Lesson 8: This is the first of four lessons in which the students will listen to a song, complete a cloze activity, engage in a discussion and then complete an IPA-style comprehension guide for an article about the season. While I have included the comprehension guides I had developed for these resources, I hope to make modifications to these lessons in order to add more interpersonal communication and avoid repetitive tasks.
Lesson 9: This is one of two lessons in which I will present a movie-talk style introduction to a cartoon and then have the students discuss the story in order to put screenshot pictures in order. They will then practice presenting a summary of the story before presenting it to me as a formative assessment. While the unit goal “ Learners will be able to summarize a cartoon video about a character’s leisure activities” is not clearly related to the Essential Questions of this unit, I included it because I wanted the students to begin working on the Intermediate Low Can Do statement “I can retell a children’s story.” These Trotro videos have been of high-interest to previous students and are mostly comprehensible to these Novice Mid students so I find great value in including them in the curriculum. The interpersonal ordering activity could be completed using manipulatives (by printing the pictures on cardstock and cutting out a set for each small group) or by having each group make a copy of the Google Doc and then moving the pictures around on the document.
Lesson 10: As with Lesson 8, the students will listen to a song and then read an article about a season.
Lesson 11: In this lesson the students will use some of the vocabulary they learned in the previous day’s lesson to discuss their own summer activities and then compare them to what people do in France. They will then complete an Edpuzzle comprehension activity for a Trotro video that takes place in the summer.
Lesson 12: In this lesson the students will once again listen to a song and then read an article–this time about the fall.

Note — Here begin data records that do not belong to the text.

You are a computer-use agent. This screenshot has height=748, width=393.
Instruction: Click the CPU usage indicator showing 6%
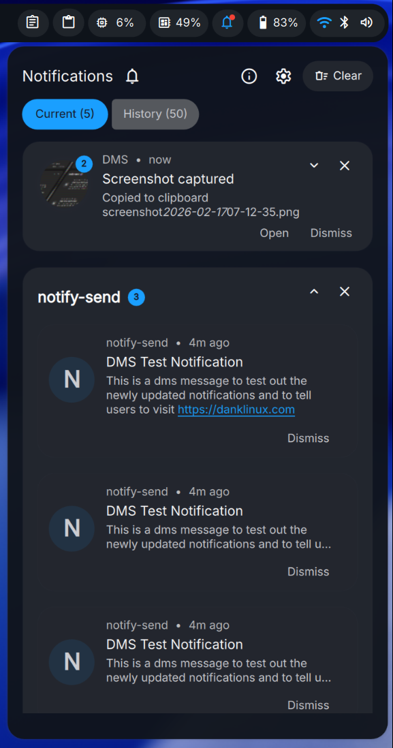[116, 22]
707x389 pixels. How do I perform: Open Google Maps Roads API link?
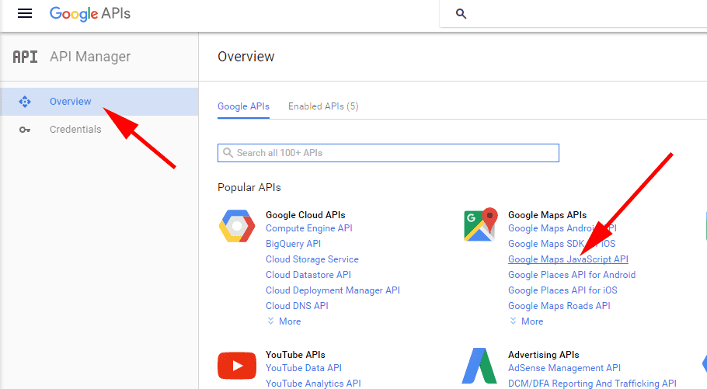tap(559, 306)
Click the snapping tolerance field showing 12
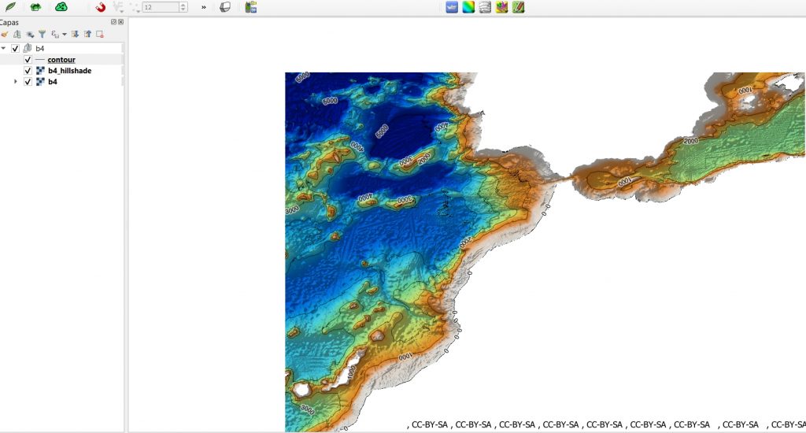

Lesson 13:This is the second lesson for which the goal is for the students to summarize a cartoon story. Because there is a lot of new vocabulary in this story, I am giving the students some vocabulary in advance and will used personalized questioning to preteach the vocabulary. The students will then write a short summary of what they think the story is about, using the new vocabulary. I will then present the cartoon in a movie talk style before having the students discuss the story in order to put screen shots in order.
Lesson 14: In this lesson, the students will summarize the previous day’s cartoon for a summative assessment on this learning goal (both orally and in writing). They will also complete an Edpuzzle comprehension activity for a video about the fall.
Lesson 15: In this lesson the students will again listen to a song and read an article about wintertime in Canada.
Lesson 16: In this lesson the students will complete a speed friending activity in which they interview classmates regarding their wintertime activities. The students will then complete an Edpuzzle activity for a Trotro cartoon which takes place in the winter.
Lesson 17: In this lesson the students will begin the IPA by completing the interpretive tasks. As they are working individually, I will call small groups to my desk for the interpersonal task.
Lesson 18: In this lesson the students will continue working on their IPA by completing the presentational writing task and working on their video presentation, which will be submitted electronically.
As always, I’m grateful for your feedback on these lessons!